- Requirement A:
Answer these questions from the text on Harvard's finances:
(i) Roughly what share of its aid program does FAS pay for with its unrestricted funds?
(ii) What did current-use giving total in fiscal 2019?
(iii) How much funding did non-federal sponsors of Harvard research provide in fiscal 2019?
- Requirement B: Output the part of the text on Harvard's finances that opens with the words containing "Stretching the meaning" and closes with "on those appropriations.".

Beyond these “obvious, immediate impact” items, Hollister pointed to intermediate and longer-term concerns. One is financial aid: as family incomes are impaired, students’ needs for support may be expected to rise, for the duration of any recession. Within the College, for instance, The Harvard Campaign yielded about a half-billion dollars of endowment support for undergraduate scholarships—but FAS still relies on its unrestricted funds (tuition revenue, those distributions from the extension school, etc.) to pay for a significant share of its aid program: currently, probably somewhere between 30 and 40 percent. Any increase in need, and decrease in unrestricted giving or endowment distributions (both discussed below), would result in immediate pressure on the consolidated FAS budget and the dean’s ability to invest in new academic programs or other priorities 

Another likely pressure point is philanthropy. One lasting effect of The Harvard Campaign was to boost the amount of current-use giving, from about a quarter-billion dollars annually in the years preceding the fundraising drive, to nearly twice that since. In fiscal 2019, such largess totaled $472 million: 8 percent of Harvard revenues. (For the heavily endowment-dependent FAS, in the past two fiscal years, the comparable sum has been $99 million and $116 million, or 6.4 percent and 7.8 percent, respectively—nothing to sneeze at, and much of the total in the highly valuable form of flexible-use funds.) Donors worried about their retirement savings, or seeing investment assets depreciate, may necessarily have to restrain giving. Some of the same constraints of course apply to donors of large, capital gifts.

Stretching the meaning of philanthropy, “non-federal sponsors” of Harvard research—foundations and corporations—provided more than $300 million of funding in fiscal 2019; to the extent that their support depends on their own underlying endowment assets or operating cash flows, that revenue may come under pressure as well. And such non-federal research support has been growing much more rapidly than the federal kind. Facing an economic crisis caused by a pandemic, one might hope federal funding for biomedical research would be maintained or increased; but with multi-trillion-dollar deficits looming, it would be foolish to count on those appropriations.

In this broad sense, Hollister summarized, “All of our revenues are correlated” with the larger economy, over time.

- Supplied data:
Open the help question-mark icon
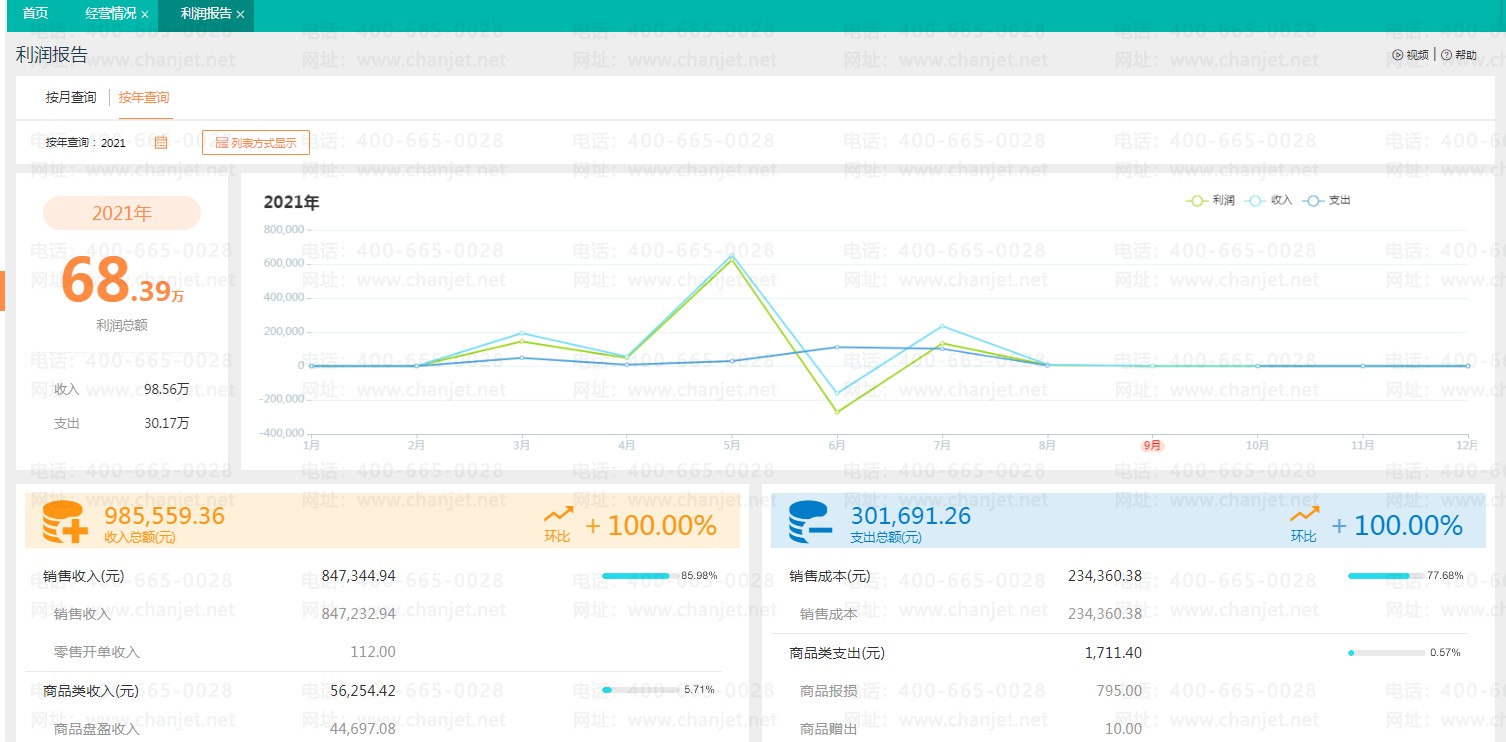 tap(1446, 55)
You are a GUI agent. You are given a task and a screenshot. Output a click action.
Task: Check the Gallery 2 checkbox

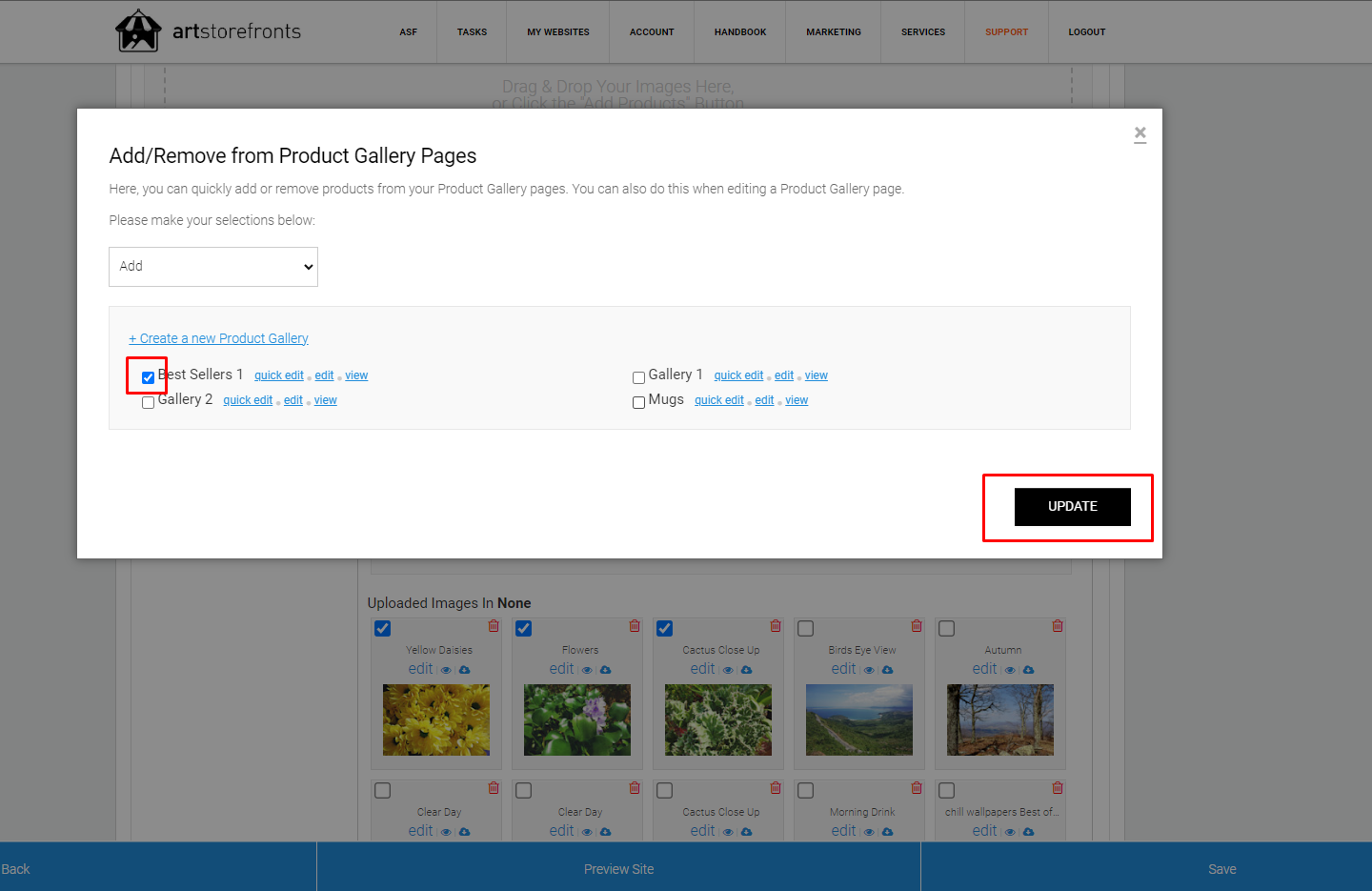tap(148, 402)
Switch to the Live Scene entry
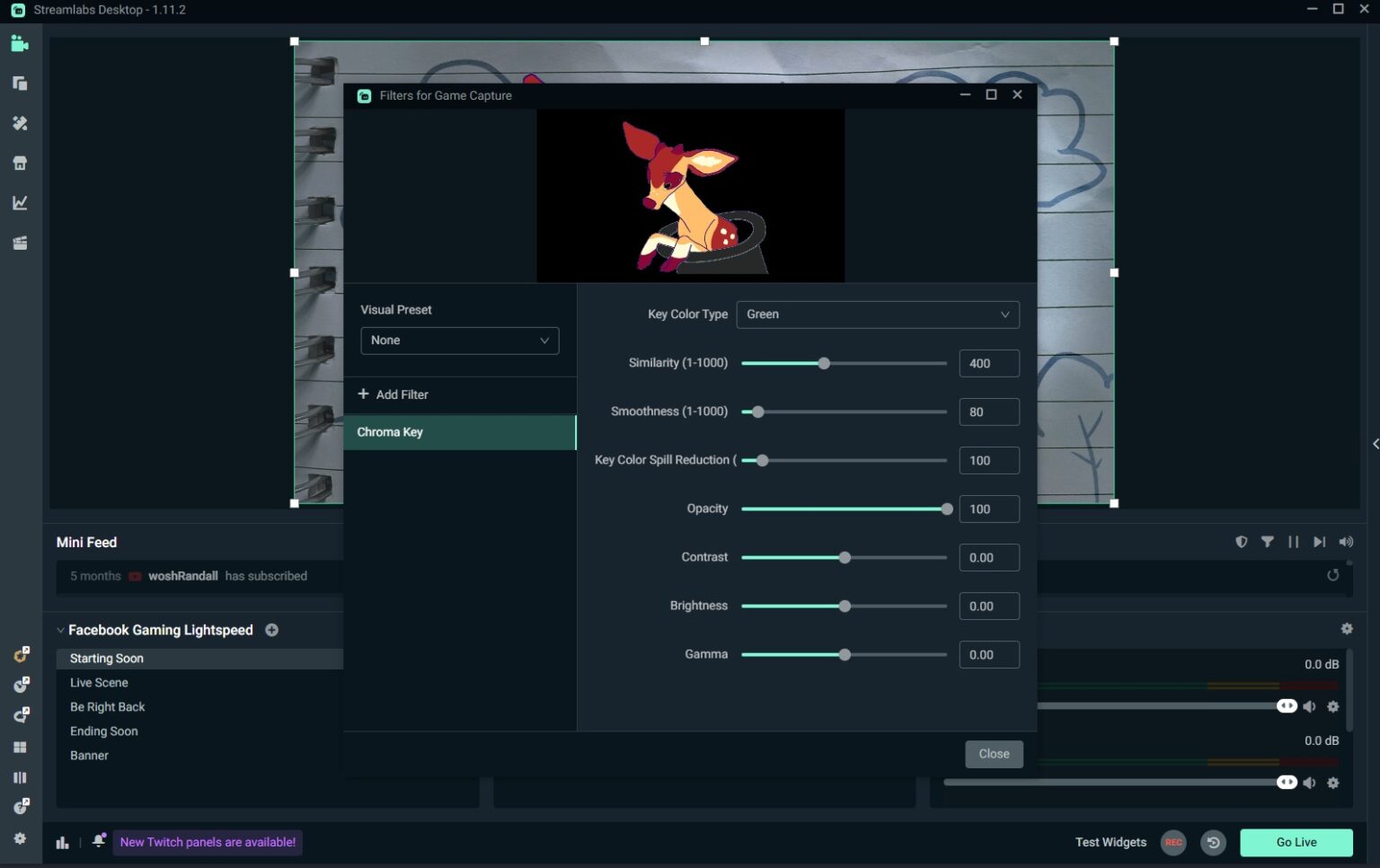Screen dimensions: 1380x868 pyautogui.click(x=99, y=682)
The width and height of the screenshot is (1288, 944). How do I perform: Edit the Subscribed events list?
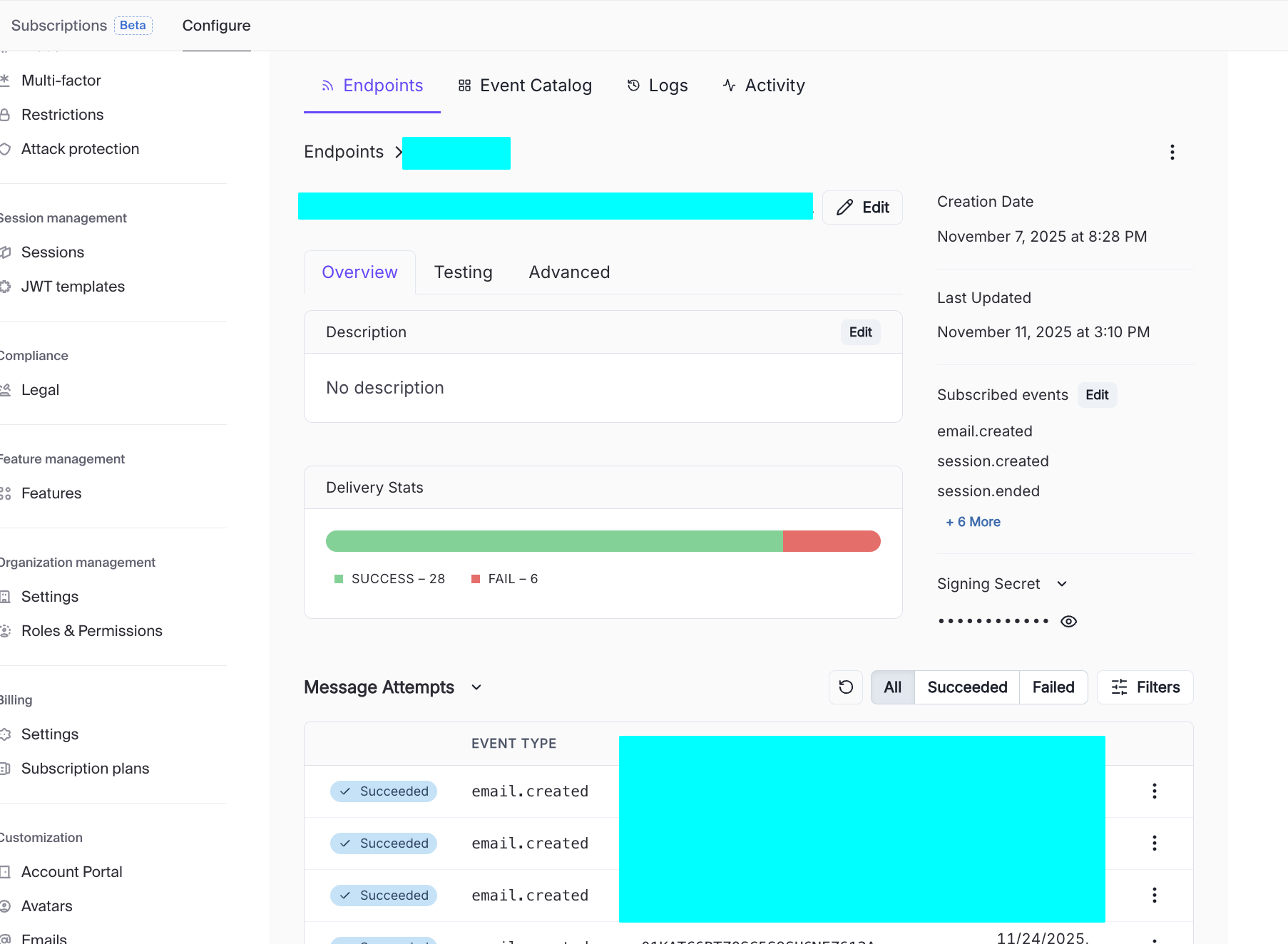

- Written answer A:
(i) Probably somewhere between 30 and 40 percent.
(ii) $472 million, or 8 percent of Harvard revenues.
(iii) More than $300 million.

- Written answer B:
Stretching the meaning of philanthropy, “non-federal sponsors” of Harvard research—foundations and corporations—provided more than $300 million of funding in fiscal 2019; to the extent that their support depends on their own underlying endowment assets or operating cash flows, that revenue may come under pressure as well. And such non-federal research support has been growing much more rapidly than the federal kind. Facing an economic crisis caused by a pandemic, one might hope federal funding for biomedical research would be maintained or increased; but with multi-trillion-dollar deficits looming, it would be foolish to count on those appropriations.